For example, a home health provider working with a health system or Medicare Advantage (MA) plan that is struggling with readmissions could tailor their palliative intervention to focus on understanding that transition from the hospital.

“[This means] making sure that those discharge plans are understood and adhered to, that the patient’s meds are stabilized, and doing everything you can to kind of keep them safe and stable in the home in those first three days,” Farrand said.

The other side of the “wild wild west” coin is that palliative care is still seeing challenges around reimbursement.

Palliative care is not reimbursable specifically under Medicare, which means figuring out a way to make this service line financially viable can be a pain point for some providers.

Most of the time, palliative care is covered under fee-for-service arrangements, for example, under Medicare Part B.

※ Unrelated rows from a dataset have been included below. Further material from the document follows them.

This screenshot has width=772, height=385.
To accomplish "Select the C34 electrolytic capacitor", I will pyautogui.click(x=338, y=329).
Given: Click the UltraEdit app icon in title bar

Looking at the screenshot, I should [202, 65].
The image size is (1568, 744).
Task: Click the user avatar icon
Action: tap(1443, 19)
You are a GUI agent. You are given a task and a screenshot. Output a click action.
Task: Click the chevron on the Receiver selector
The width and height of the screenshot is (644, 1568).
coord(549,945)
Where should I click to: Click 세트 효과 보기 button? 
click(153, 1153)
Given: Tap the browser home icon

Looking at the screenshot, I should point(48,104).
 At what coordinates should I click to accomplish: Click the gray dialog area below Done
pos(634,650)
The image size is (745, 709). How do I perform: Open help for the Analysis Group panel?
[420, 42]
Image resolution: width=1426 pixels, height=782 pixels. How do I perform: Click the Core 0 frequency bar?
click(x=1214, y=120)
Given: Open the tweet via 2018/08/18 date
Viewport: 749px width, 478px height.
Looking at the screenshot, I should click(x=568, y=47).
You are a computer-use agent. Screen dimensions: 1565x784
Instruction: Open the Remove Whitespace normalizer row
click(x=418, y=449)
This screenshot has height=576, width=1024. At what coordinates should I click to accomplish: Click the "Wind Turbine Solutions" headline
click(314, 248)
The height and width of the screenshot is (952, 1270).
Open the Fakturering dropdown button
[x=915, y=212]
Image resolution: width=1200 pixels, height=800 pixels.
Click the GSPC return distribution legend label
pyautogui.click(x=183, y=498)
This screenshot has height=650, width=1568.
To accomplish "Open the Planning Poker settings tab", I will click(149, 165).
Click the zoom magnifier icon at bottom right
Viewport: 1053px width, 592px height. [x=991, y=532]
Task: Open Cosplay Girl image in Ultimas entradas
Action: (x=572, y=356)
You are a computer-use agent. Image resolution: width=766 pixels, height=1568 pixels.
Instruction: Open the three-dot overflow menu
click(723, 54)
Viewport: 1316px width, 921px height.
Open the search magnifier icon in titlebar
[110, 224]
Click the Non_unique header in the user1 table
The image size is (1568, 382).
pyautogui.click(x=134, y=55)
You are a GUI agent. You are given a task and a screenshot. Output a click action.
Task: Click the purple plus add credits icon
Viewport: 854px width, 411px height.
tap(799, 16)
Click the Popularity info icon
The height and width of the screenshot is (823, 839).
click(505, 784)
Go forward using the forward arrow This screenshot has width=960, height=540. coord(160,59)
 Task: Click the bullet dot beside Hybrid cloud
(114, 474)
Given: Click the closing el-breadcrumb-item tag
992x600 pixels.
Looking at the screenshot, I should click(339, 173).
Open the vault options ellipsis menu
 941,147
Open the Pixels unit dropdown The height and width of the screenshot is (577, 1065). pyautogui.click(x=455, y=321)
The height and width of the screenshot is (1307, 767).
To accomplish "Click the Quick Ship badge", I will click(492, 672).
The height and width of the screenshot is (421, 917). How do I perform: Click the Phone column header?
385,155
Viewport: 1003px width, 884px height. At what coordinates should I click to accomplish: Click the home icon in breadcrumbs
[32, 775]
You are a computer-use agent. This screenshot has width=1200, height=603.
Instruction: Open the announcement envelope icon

One provider, Choice Health at Home, has found palliative care to be a vital component to its post-acute care services.

“At Choice, we talk a lot about treating the entire patient, about integrating palliative and curative care to create a more thorough approach to the most critical cases,” Trina Lanier, chief growth officer at Choice Health at Home, said at the event. “As a patient with a chronic illness is near death and dying, the palliative component increases while the curative side becomes less effective. Navigating that dichotomy is something that we try to excel at.”

Tyler, Texas-based Choice is a home health, hospice and rehabilitation services provider. The company operates in over 60 locations across Texas, Louisiana and Oklahoma.

The company partners with physician groups in order to provide palliative care.

“[With palliative care], there’s really not a pure play payer strategy for home health,” Lanier said. “Home health gets paid for a social worker going out to do a visit management with heart failure or COPD patients, like all chronic diseases. The purely palliative visit, we coordinate care with physicians, with physician groups, who manage this through the physician fee schedule. What our company has found is that collaborating care with these [clinicians] brings more quality of life to the patient.”

When thinking about setting up more home health providers for success in their palliative care efforts, Farrand urges them to look toward value-based care payment structures, such as partnering with ACOs or physician practices that are taking on risk.

“How can you help them make sure that they’re achieving the metrics they’re hoping to achieve, and negotiating payments that may have a quality bonus associated with it, so if you hit agreed upon metrics, perhaps you get a portion of shared savings?” she said.

Farrand warns that these arrangements are not always easy to implement, but can be profitable if done correctly.

“That’s where I’m seeing a lot of success — organizations that have the capabilities to navigate that value-based landscape,” she said. “That’s where the future of palliative care really is going to land.”

For Choice Health at Home, the company has found palliative care to be a factor when it comes to its growth strategy.

“Our entering into the Arizona hospice was earmarked by collaboration with a physician named Dr. Ken Pettit,” Lanier said. “He is board certified and very well respected as a palliative care physician. We’ve taken our newest specialty initiatives in care for dementia and Alzheimer’s and heavily integrated that with our end-of-life planning initiatives, so we’re moving on this, from both an organic and an M&A vantage point at this time.”

Looking ahead, Lanier believes that advocacy will be important in seeing more widespread adoption of palliative care across home health care.

“We need to become bigger advocates for palliative care,” she said. “Families suffer a lot because they see their loved ones in pain.”